このインシデントは2023年5月1日に発生したとされている。影響を受けたとされる14のパッケージは次のとおり。

  • acmephp/acmephp
  • acmephp/core
  • acmephp/ssl
  • doctrine/doctrine-cache-bundle
  • doctrine/doctrine-module
  • doctrine/doctrine-mongo-odm-module
  • doctrine/doctrine-orm-module
  • doctrine/instantiator
  • growthbook/growthbook
  • jdorn/file-system-cache
  • jdorn/sql-formatter
  • khanamiryan/qrcode-detector-decoder
  • object-calisthenics/phpcs-calisthenics-rules
  • tga/simhash-php

攻撃者が各パッケージをフォークし、composer.jsonのパッケージ説明を書き換えたことが特定されている。それ以外の悪意のある変更は確認されておらず、その後、パッケージのURLがフォークされたリポジトリを指すよう変更されていることがわかった。

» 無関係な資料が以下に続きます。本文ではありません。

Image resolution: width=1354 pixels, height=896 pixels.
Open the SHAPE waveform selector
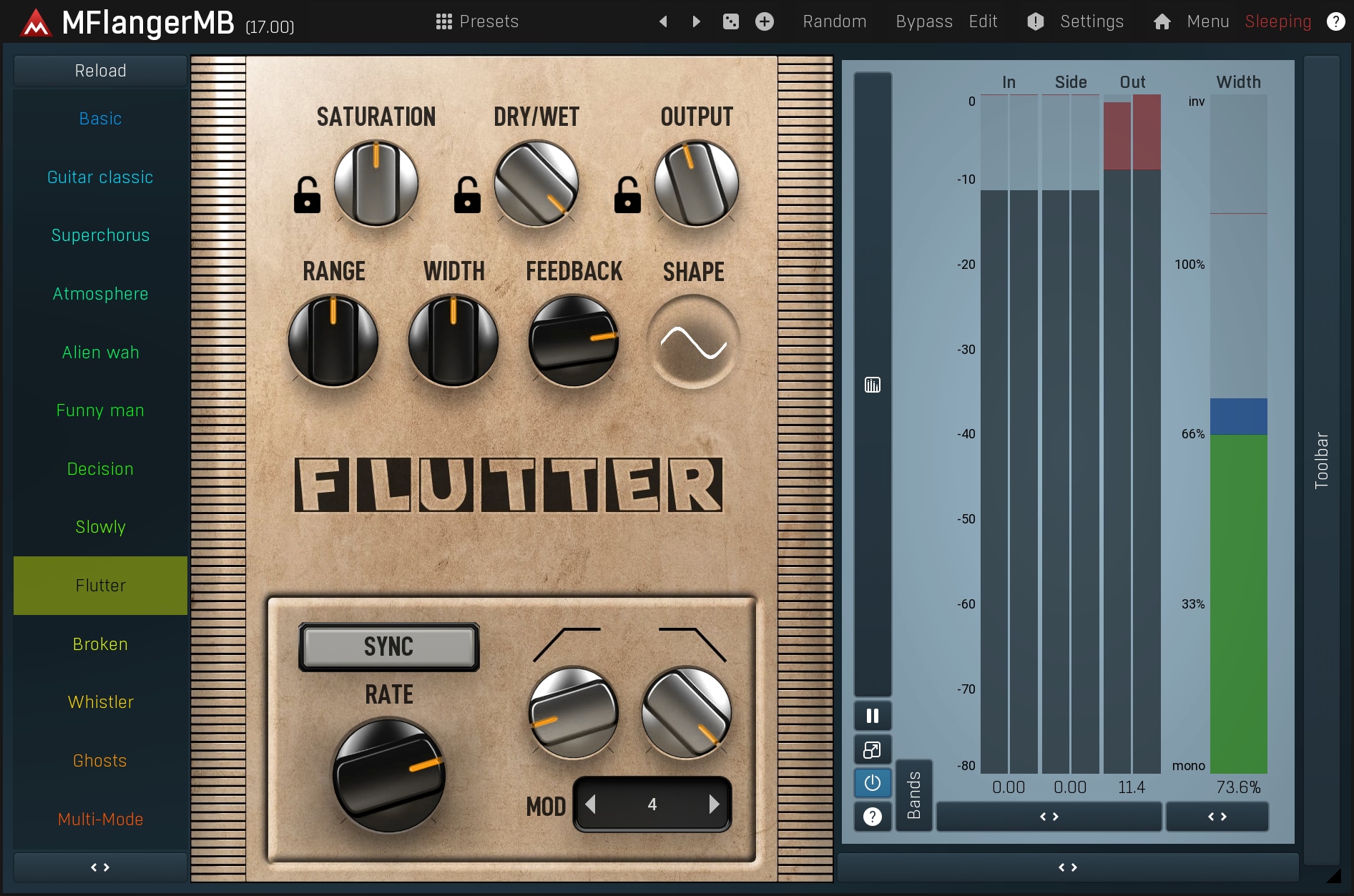pos(692,342)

4つのアカウントはすべて以前に他のプラットフォームで発生した事件で流出した共有パスワードを利用していたたため、侵害されたとみられている。5月2日までにアクセスされたすべてのアカウントが無効化され、パッケージは復元されたと報告されている。

Packagist Conductorsは、パスワードを再利用しないことやユニークで強力なパスワードを使用することを推奨している。また、Packagist.orgのすべてのユーザーに対し、二要素認証(2FA: Two-Factor Authentication)を有効にするよう強く勧めている。